AQUÍ PUEDES LEER EL COMIENZO...



PRIMERO
28 de enero de 1611
Nona

    El frío es, quizá, la extraña soga que traba nuestro espíritu. El látigo que nos azota. El telón que nos cierra el horizonte. La voz que nos lleva al recuerdo.
    Por ello, al sentirlo y advertir que me encogía sobre el escritorio, el padre Guardián, en contra de su costumbre, alzó la voz al pasar por delante y ver la extraña figura que me hacía componer:
   -Abrigaos, os va a dar un pasmo.
   Fue como un espíritu deslizándose por el corredor. Tratando de hacer el menor ruido, como el soplo de aire que penetra por la ventana y por ella se vuelve al lugar que lo trajo.
   Lo vi perderse arrebujado en su capa, como una sombra que se desvanece en medio de las tinieblas en busca de la portería. Después se escuchó la campana de la puerta al abrirse  y el profundo eco de la madera al cerrarse.
   El mejor abrigo contra el frío está en la calidez de la lumbre. Y en el oscilar de la llama bailoteando en medio de las tinieblas, que también me lleva a ello, al recuerdo. A los días agrios en los que la hoguera se encendió para librar del mal al entorno, a juicio de los hombres, y dejar en mi conciencia el pesar que desde entonces me encoge y será la losa que me ha de perseguir hasta la muerte.

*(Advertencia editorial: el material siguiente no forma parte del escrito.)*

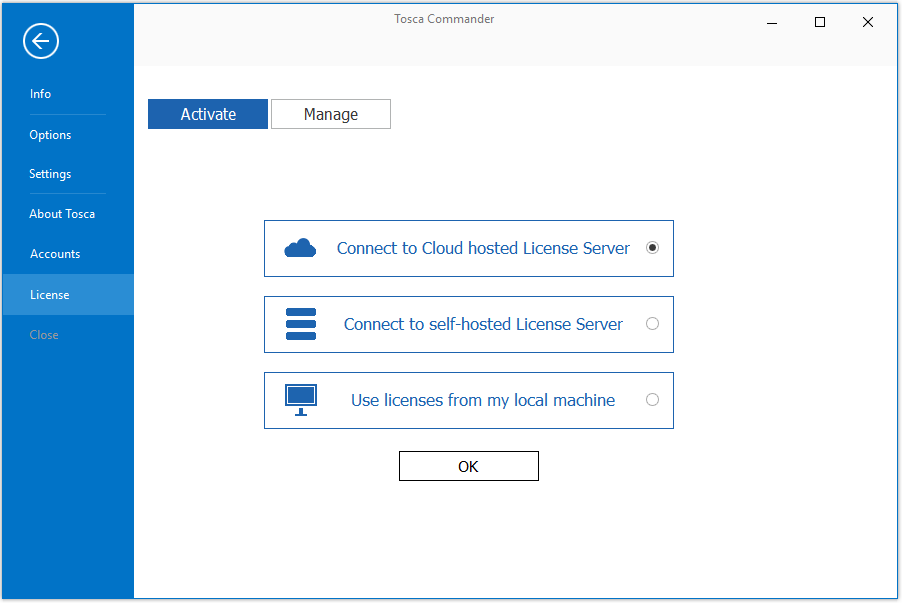Open the Accounts section

pos(55,254)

   Un viento helado penetra en el cuarto encogiendo los ánimos al tiempo que arranca a las aberturas del ábside de la iglesia un sonido que parece quejido de difunto subiendo de la cripta en busca de la libertad que le ofrecen las ranuras que lo sacan al mundo, zarandeando con su invisible mano las vidrieras, que con el zarandeo amenazan con venir abajo y caer sobre nosotros en el momento en que, Dios no lo permita, nos encontremos celebrando los oficios. Es ahora cuando me pregunto dónde están las famosas riquezas de la iglesia, la pródiga mano divina que todo lo enmienda o la caridad del mundo, que no ponen remedio a nuestros males.

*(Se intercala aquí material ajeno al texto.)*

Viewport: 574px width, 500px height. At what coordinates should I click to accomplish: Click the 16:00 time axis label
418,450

   Las miro ahora y me viene el mal presentimiento pues frente a mí las tengo, queriendo imaginar lo que fueron cuando los vidrieros las terminaron de componer dando al interior del templo un juego de luces que a nuestros pasados debió de parecerles creado por los mismísimos ángeles, y un sentimiento de dolor me invade ante el temor de que puedan perderse, que como digo lo harán si nadie lo remedia. Como la iglesia misma. Como el conjunto entero de este santo lugar, otrora casa de reyes y hoy ruina de los desapegados tiempos que nos persiguen.

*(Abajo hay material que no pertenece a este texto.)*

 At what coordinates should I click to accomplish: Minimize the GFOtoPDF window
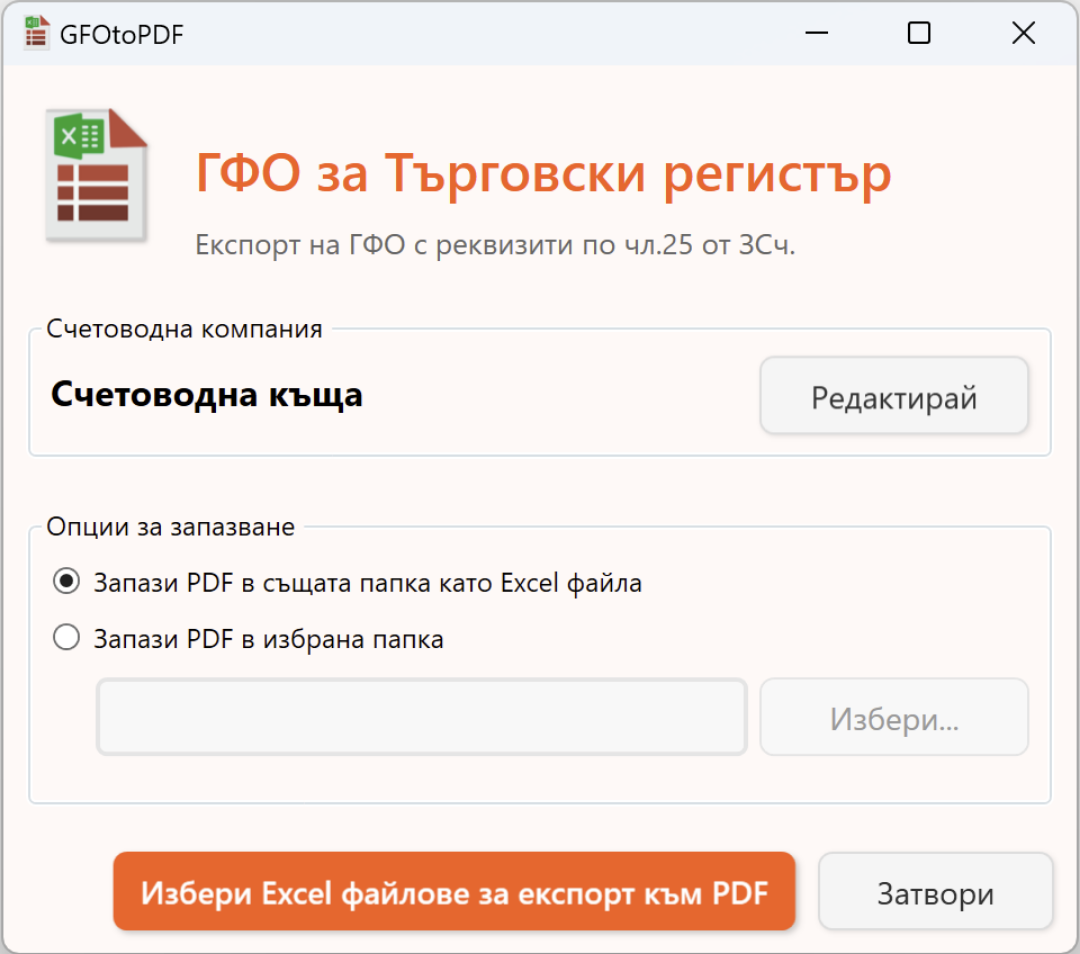(817, 33)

   Las paredes desnudas del cuarto sobre las que el reflejo de la lumbre no hace sino arrancar sombras que parecen danzar en un baile infinito que más parece burla de demonio, no hacen sino lanzar más frío dentro. Como que todo el del entorno se nos mete en la casa y no hay puertas ni murallas, por espesas que sean, capaz de contenerlo.
   Se echan a faltar aquellos tapices que en el castillo del obispo, la casa del Corregidor o las capillas de la catedral tratan de dar calidez a las estancias, sin conseguirlo en ocasiones, al tiempo que visten la desnudez de la piedra.
  -¿Cómo se os ocurre imaginar –me lanzó fray Andrés Torija al escuchar mis pensamientos- que podrían estar cubiertas nuestras paredes de lienzos?
  -¿Por qué no? –Respondí preguntando nuevamente cuando aquello surgió-. Tapices historiados que cuenten la de nuestra casa como aquellos cuentan la historia de las batallas de los obispos, las guerras de los reyes o las conquistas de los papas. ¿Por qué los nuestros no podían contar los milagros del Patriarca, la vida de nuestros santos o las obras de quienes nos precedieron en esta tierra?
   Sin duda los contarán en otras casas, regiones o países, que no en la nuestra. Tierra pobre y a la que su pobreza no permite esos excesos. La vida y obras del Patriarca se trazan en las vidrieras y sus colores, junto a sus hermosas proezas, las llenan de vida.
   Fray Andrés, tan loco en otras ocasiones; cuerdo al presente, sonrió como lo hacen los chiquillos a la mirada del dulce.
   -¿Y quién los pagaría?
   Esa era la pregunta que más dolor podía causar. ¿Quién pagaría las telas ricas, los tapices, las obras del claustro o la sopa que terminará llenando las escudillas cuando se nos llame al refectorio, en tiempos en los que ni para llenar las escudillas tengamos?